Klar könnte man auch sagen: Es gibt doch heutzutage Burkinis! Ja, Burkinis, also Schwimmanzüge (Englisch modest), sind eine gute Sache, und man kann sie mittlerweile auch in Deutschland kaufen. Manche Frauen wollen aber einfach nur unter sich bleiben, da hilft auch der Burkini nicht weiter.
Das Frauenschwimmen ist also optimal, vorausgesetzt, das Aufsichtspersonal in den Bädern ist auch weiblich. Aufgrund des Personalmangels fehlen in ganz Deutschland allerdings auch in dieser Branche Fachkräfte, gerade auch weibliche.
Die Freiheit über den eigenen Körper
Für westlich orientierte Menschen ist es vielleicht nicht nachvollziehbar, warum die Frauen sich separat treffen, um einem Sport nachzugehen. Frauen haben doch in unserer Gesellschaft das Recht, ebenso wie die Männer, selbstbestimmt zu entscheiden.
Wenn das so ist, dann ist es genauso ihr gutes Recht, darüber zu entscheiden, ob und wie viel Haut sie nicht zeigen wollen. Was manchmal in solchen Diskussionen vergessen wird: Auch das ist Freiheit, nämlich die Freiheit, über den eigenen Körper selbstbestimmt zu entscheiden.
Und wenn ich meine Haut Männern nicht zeigen will, ist diese Entscheidung doch genauso wichtig und wertvoll, wie die Entscheidung im Bikini mit Männern schwimmen zu gehen.

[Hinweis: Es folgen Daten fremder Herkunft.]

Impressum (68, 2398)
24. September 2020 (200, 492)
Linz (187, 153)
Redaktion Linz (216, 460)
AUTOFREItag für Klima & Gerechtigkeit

Mit Unterdrückung hat das Ganze eher wenig zu tun, viel mehr steht dabei die freie Entscheidung der Frau im Fokus bzw. sollte im Fokus stehen. Dieses Bedürfnis sollte respektiert werden.
Ein Thema nur für muslimische Frauen?
Frauenschwimmen wird häufig mit Musliminnen in Verbindung gebracht, die ein Kopftuch tragen und sich der islamischen Kleidungsordnung entsprechend kleiden. Dabei haben orthodoxe Jüdinnen und konservative hinduistische Frauen ebenfalls (relativ) strenge Kleiderordnungen und (möglicherweise) Interesse an separaten bzw. gleichgeschlechtlichen Schwimm-Möglichkeiten hierzulande.

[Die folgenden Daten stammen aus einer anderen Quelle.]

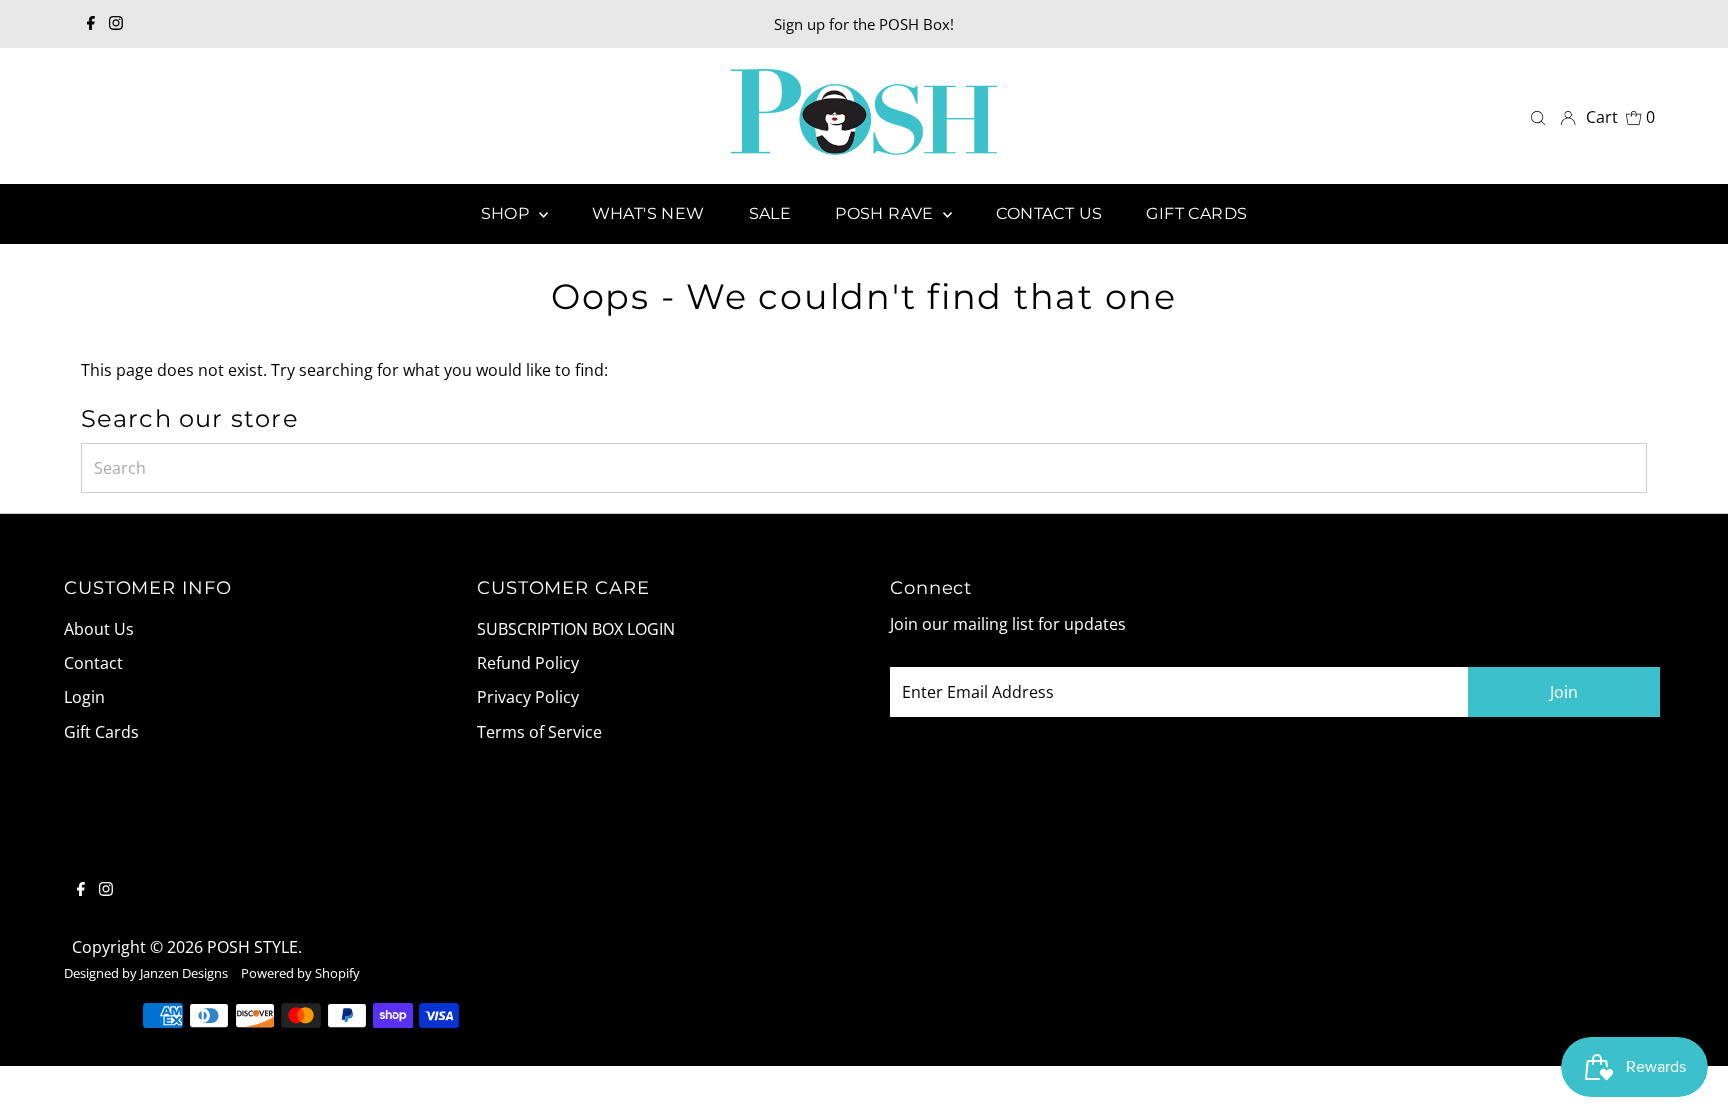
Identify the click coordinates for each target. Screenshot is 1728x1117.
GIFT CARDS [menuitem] (1196, 213)
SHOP (507, 213)
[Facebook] (91, 24)
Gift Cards (101, 732)
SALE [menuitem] (770, 213)
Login (84, 697)
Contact (93, 663)
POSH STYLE (252, 947)
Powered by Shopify (300, 973)
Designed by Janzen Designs (146, 973)
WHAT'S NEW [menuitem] (648, 213)
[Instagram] (116, 24)
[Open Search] (1538, 116)
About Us (99, 629)
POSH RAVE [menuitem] (886, 213)
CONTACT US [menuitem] (1049, 213)
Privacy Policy (528, 697)
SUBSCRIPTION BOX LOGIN (576, 629)
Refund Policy (528, 663)
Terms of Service (539, 732)
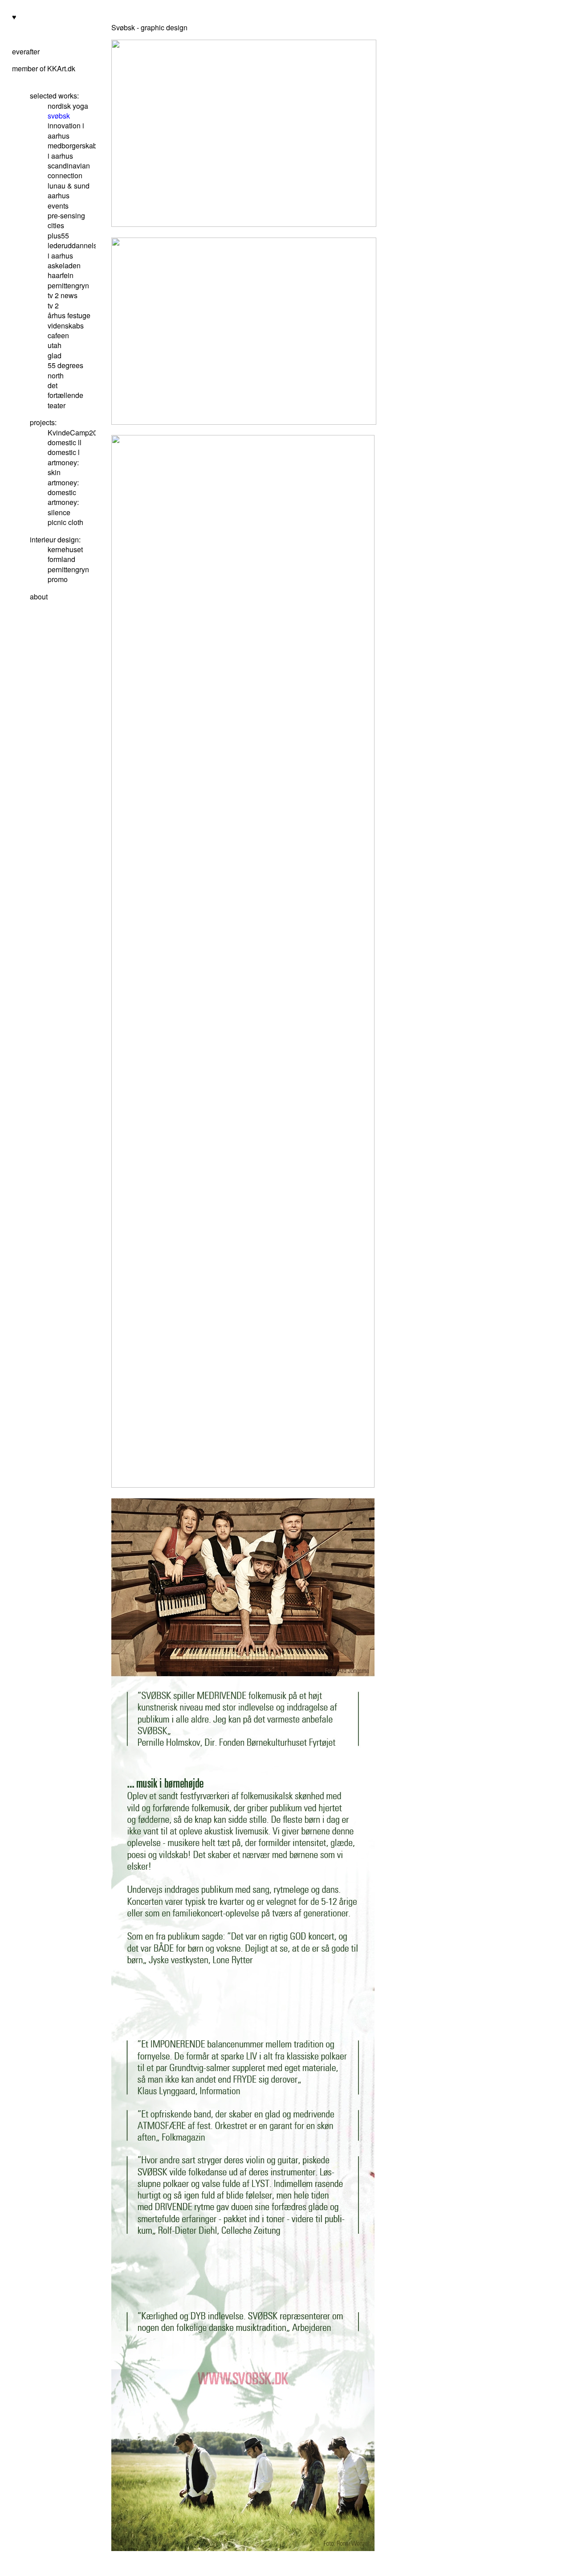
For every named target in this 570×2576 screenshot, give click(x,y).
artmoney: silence (63, 507)
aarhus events (58, 200)
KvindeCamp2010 (76, 432)
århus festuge (69, 315)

In den jeweiligen Kulturkreisen ist Frauenschwimmen daher gang und gäbe. Beispielsweise gibt es in der Türkei vielerorts getrennte Badetage für Frauen und Männer, sogar separate Strandbereiche für Frauen, damit sie sich ungestört sonnen können.
Auch in Israel gibt es diverse Angebote, dass Frauen und Männer getrennt schwimmen. Es gibt dort ebenfalls abgetrennte Strandbereiche.

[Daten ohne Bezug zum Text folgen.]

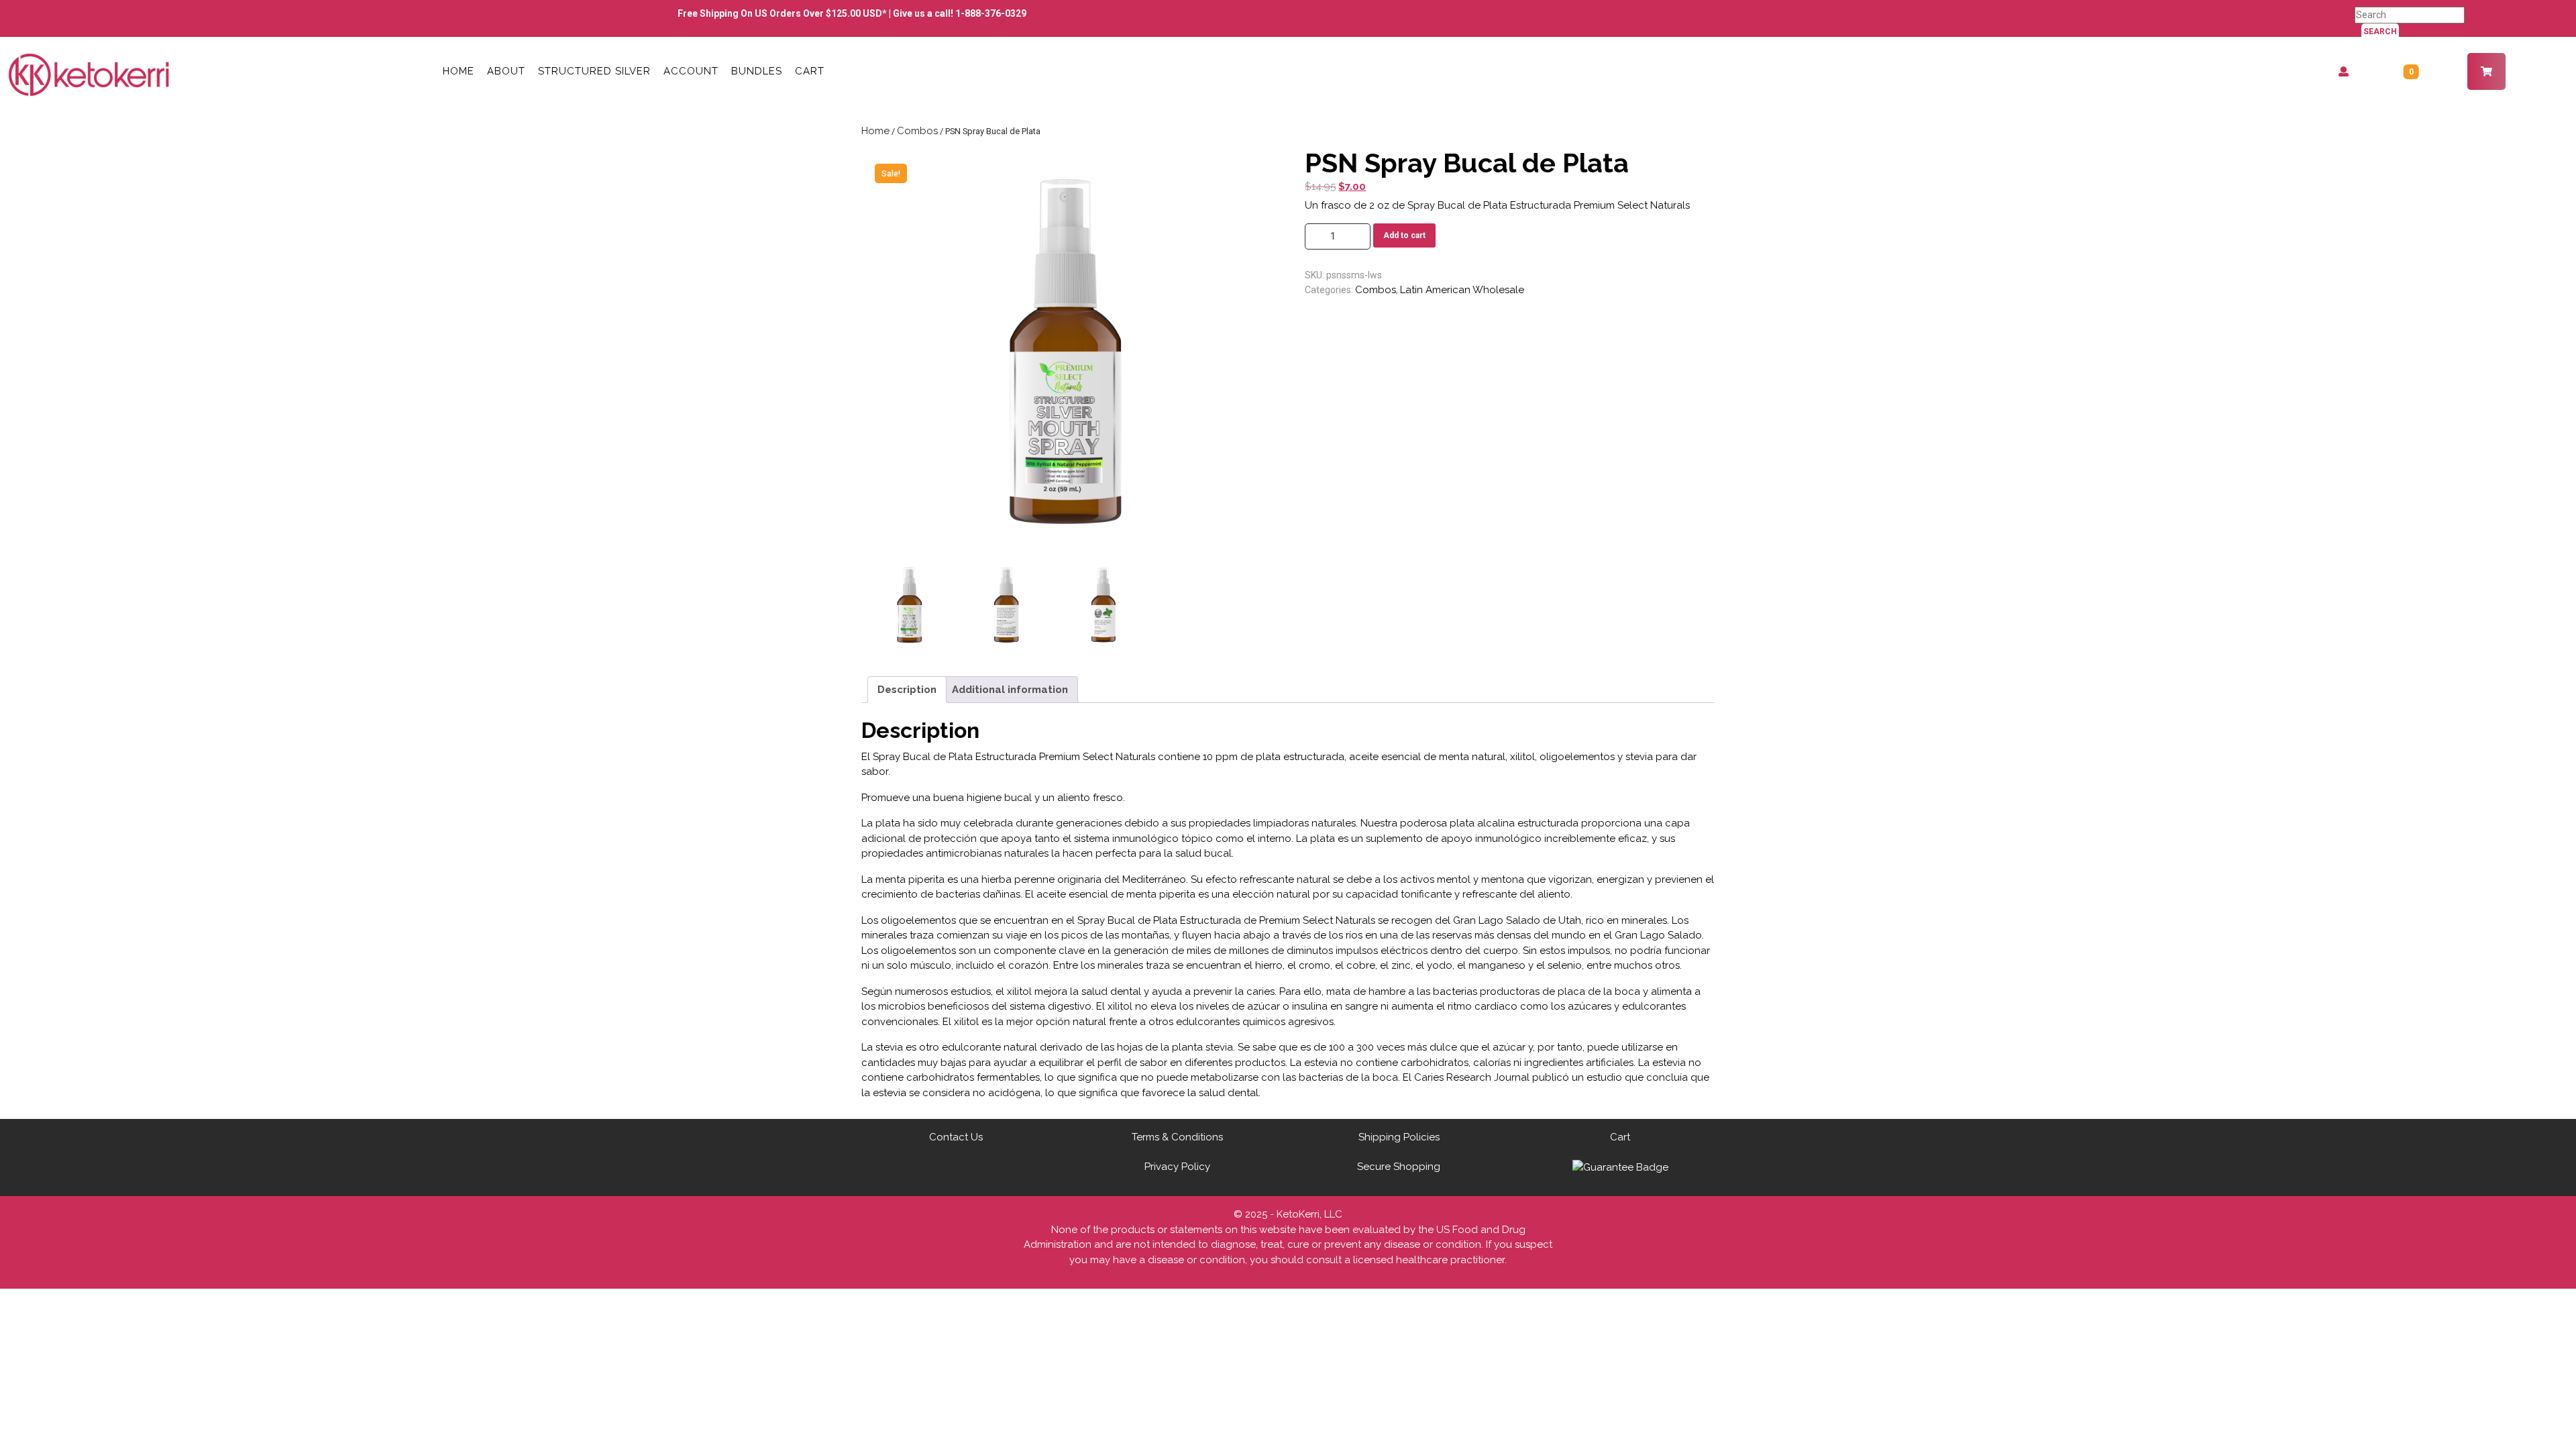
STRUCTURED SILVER (594, 71)
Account (690, 71)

Hinduistische Frauen dürfen grundsätzlich in gemischtgeschlechtliche Schwimmbäder gehen.
Es gibt jedoch einige, die aus persönlichen oder religiösen Gründen das Frauenschwimmen bevorzugen. Die Kleiderordnung für hinduistische Frauen variiert je nach Region, Kaste und persönlichen Vorlieben. Sie tragen häufig traditionelle Kleidungsstücke, die nicht die Konturen zeigen und die Haut bedecken – sogar im Schwimmbad.
Erfahrungsgemäß lässt sich sagen: Je touristischer die Gegenden in diesen Ländern sind, desto häufiger sind Bikinis anzutreffen. Je ländlicher der Ort, desto religiöser oder konservativer die Kleidung.
Ein positives Mindset für ein besseres Miteinander
Wenn wir Vorurteilen entgegenwirken wollen, ist es hilfreich, ein positives Mindset aufzubauen. Denn damit betrachten wir Menschen, Dinge und Erfahrungen von einem überwiegend positiven Standpunkt aus. Situationen werden auf positive Weise interpretiert gesehen.
Negative Gedanken wie „Frauenschwimmen, muss das sein?!“ oder „Das ist eine Unterdrückung der Frau“ sollten wir eintauschen in Gedanken wie „Schön, dass sich die Frauen um Bewegung bemühen“ oder „Es ist letztendlich die Entscheidung der Frau“. Das sind natürlich nur Beispiele.
Fakt ist auch: Bewegungsmangel ist eine große Gefahr für unsere Gesellschaft und das Gesundheitssystem. Die Weltgesundheitsorganisation (WHO) empfiehlt für Erwachsene, sich wöchentlich mindestens 150 Minuten zu bewegen.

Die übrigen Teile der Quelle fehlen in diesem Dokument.